Return these lines word for word.

Item position entries
* * *
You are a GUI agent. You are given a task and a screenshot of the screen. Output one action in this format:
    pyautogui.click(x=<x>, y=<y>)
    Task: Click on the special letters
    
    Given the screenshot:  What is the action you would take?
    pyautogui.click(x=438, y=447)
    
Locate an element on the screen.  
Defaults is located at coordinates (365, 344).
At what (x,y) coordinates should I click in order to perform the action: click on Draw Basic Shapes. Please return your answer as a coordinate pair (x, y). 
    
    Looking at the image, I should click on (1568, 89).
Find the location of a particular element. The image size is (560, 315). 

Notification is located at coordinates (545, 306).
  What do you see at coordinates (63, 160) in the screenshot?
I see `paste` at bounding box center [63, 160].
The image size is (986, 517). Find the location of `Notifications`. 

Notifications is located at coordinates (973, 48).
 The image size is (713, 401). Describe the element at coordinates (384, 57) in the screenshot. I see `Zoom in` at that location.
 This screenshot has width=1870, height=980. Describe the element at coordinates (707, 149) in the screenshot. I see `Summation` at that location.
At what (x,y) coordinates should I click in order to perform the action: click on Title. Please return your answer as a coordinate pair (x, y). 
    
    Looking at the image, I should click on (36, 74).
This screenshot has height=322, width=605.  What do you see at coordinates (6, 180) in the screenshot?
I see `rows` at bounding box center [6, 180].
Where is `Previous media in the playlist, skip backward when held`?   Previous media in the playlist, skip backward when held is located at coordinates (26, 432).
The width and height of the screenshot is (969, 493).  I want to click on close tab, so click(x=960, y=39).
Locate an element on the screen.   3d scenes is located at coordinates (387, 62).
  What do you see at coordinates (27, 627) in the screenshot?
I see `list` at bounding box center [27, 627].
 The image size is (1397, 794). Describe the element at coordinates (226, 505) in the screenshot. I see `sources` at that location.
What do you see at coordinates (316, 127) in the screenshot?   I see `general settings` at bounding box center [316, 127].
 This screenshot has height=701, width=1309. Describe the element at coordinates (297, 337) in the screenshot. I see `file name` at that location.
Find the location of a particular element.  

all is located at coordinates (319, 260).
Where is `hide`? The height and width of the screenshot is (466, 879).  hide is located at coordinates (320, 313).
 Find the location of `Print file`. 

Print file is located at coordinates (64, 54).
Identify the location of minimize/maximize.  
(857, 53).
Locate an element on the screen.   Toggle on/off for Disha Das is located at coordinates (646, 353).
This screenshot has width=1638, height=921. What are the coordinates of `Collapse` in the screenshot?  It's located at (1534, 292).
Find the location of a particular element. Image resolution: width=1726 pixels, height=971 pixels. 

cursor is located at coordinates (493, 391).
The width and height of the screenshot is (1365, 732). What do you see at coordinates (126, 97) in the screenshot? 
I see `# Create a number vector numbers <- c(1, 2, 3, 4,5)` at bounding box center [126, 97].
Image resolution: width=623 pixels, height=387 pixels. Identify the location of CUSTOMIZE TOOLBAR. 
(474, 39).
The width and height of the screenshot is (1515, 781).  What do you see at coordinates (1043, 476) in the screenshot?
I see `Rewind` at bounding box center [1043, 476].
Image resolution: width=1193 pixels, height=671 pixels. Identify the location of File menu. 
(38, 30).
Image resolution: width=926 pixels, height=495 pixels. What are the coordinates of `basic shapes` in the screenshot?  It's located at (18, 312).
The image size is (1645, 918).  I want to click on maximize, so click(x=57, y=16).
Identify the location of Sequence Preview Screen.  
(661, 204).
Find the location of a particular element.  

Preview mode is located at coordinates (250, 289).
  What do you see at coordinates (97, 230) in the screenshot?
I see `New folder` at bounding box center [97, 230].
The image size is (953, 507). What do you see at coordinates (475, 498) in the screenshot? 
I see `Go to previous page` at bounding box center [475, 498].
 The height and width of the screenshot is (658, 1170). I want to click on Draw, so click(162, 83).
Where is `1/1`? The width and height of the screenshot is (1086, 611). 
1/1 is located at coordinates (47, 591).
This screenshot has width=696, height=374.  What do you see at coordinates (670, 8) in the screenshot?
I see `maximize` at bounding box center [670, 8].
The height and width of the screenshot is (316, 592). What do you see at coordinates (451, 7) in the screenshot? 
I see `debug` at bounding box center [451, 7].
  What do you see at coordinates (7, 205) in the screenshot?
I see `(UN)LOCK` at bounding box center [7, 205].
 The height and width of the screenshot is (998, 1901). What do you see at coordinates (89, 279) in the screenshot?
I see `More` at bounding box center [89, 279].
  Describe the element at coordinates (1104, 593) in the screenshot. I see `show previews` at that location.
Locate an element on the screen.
* * *
# FINISHED TASK
You are a GUI agent. You are given a task and a screenshot of the screen. Output one action in this format:
    pyautogui.click(x=<x>, y=<y>)
    Task: Click on the special letters
    
    Given the screenshot:  What is the action you would take?
    pyautogui.click(x=438, y=447)
    
Locate an element on the screen.  
Defaults is located at coordinates (365, 344).
At what (x,y) coordinates should I click in order to perform the action: click on Draw Basic Shapes. Please return your answer as a coordinate pair (x, y). 
    
    Looking at the image, I should click on (1568, 89).
Find the location of a particular element. The image size is (560, 315). 

Notification is located at coordinates (545, 306).
  What do you see at coordinates (63, 160) in the screenshot?
I see `paste` at bounding box center [63, 160].
The image size is (986, 517). Find the location of `Notifications`. 

Notifications is located at coordinates (973, 48).
 The image size is (713, 401). Describe the element at coordinates (384, 57) in the screenshot. I see `Zoom in` at that location.
 This screenshot has width=1870, height=980. Describe the element at coordinates (707, 149) in the screenshot. I see `Summation` at that location.
At what (x,y) coordinates should I click in order to perform the action: click on Title. Please return your answer as a coordinate pair (x, y). 
    
    Looking at the image, I should click on (36, 74).
This screenshot has height=322, width=605.  What do you see at coordinates (6, 180) in the screenshot?
I see `rows` at bounding box center [6, 180].
Where is `Previous media in the playlist, skip backward when held`?   Previous media in the playlist, skip backward when held is located at coordinates (26, 432).
The width and height of the screenshot is (969, 493).  I want to click on close tab, so click(x=960, y=39).
Locate an element on the screen.   3d scenes is located at coordinates (387, 62).
  What do you see at coordinates (27, 627) in the screenshot?
I see `list` at bounding box center [27, 627].
 The image size is (1397, 794). Describe the element at coordinates (226, 505) in the screenshot. I see `sources` at that location.
What do you see at coordinates (316, 127) in the screenshot?   I see `general settings` at bounding box center [316, 127].
 This screenshot has height=701, width=1309. Describe the element at coordinates (297, 337) in the screenshot. I see `file name` at that location.
Find the location of a particular element.  

all is located at coordinates (319, 260).
Where is `hide`? The height and width of the screenshot is (466, 879).  hide is located at coordinates (320, 313).
 Find the location of `Print file`. 

Print file is located at coordinates (64, 54).
Identify the location of minimize/maximize.  
(857, 53).
Locate an element on the screen.   Toggle on/off for Disha Das is located at coordinates (646, 353).
This screenshot has width=1638, height=921. What are the coordinates of `Collapse` in the screenshot?  It's located at (1534, 292).
Find the location of a particular element. Image resolution: width=1726 pixels, height=971 pixels. 

cursor is located at coordinates (493, 391).
The width and height of the screenshot is (1365, 732). What do you see at coordinates (126, 97) in the screenshot? 
I see `# Create a number vector numbers <- c(1, 2, 3, 4,5)` at bounding box center [126, 97].
Image resolution: width=623 pixels, height=387 pixels. Identify the location of CUSTOMIZE TOOLBAR. 
(474, 39).
The width and height of the screenshot is (1515, 781).  What do you see at coordinates (1043, 476) in the screenshot?
I see `Rewind` at bounding box center [1043, 476].
Image resolution: width=1193 pixels, height=671 pixels. Identify the location of File menu. 
(38, 30).
Image resolution: width=926 pixels, height=495 pixels. What are the coordinates of `basic shapes` in the screenshot?  It's located at (18, 312).
The image size is (1645, 918).  I want to click on maximize, so click(x=57, y=16).
Identify the location of Sequence Preview Screen.  
(661, 204).
Find the location of a particular element.  

Preview mode is located at coordinates (250, 289).
  What do you see at coordinates (97, 230) in the screenshot?
I see `New folder` at bounding box center [97, 230].
The image size is (953, 507). What do you see at coordinates (475, 498) in the screenshot? 
I see `Go to previous page` at bounding box center [475, 498].
 The height and width of the screenshot is (658, 1170). I want to click on Draw, so click(162, 83).
Where is `1/1`? The width and height of the screenshot is (1086, 611). 
1/1 is located at coordinates (47, 591).
This screenshot has width=696, height=374.  What do you see at coordinates (670, 8) in the screenshot?
I see `maximize` at bounding box center [670, 8].
The height and width of the screenshot is (316, 592). What do you see at coordinates (451, 7) in the screenshot? 
I see `debug` at bounding box center [451, 7].
  What do you see at coordinates (7, 205) in the screenshot?
I see `(UN)LOCK` at bounding box center [7, 205].
 The height and width of the screenshot is (998, 1901). What do you see at coordinates (89, 279) in the screenshot?
I see `More` at bounding box center [89, 279].
  Describe the element at coordinates (1104, 593) in the screenshot. I see `show previews` at that location.
Locate an element on the screen.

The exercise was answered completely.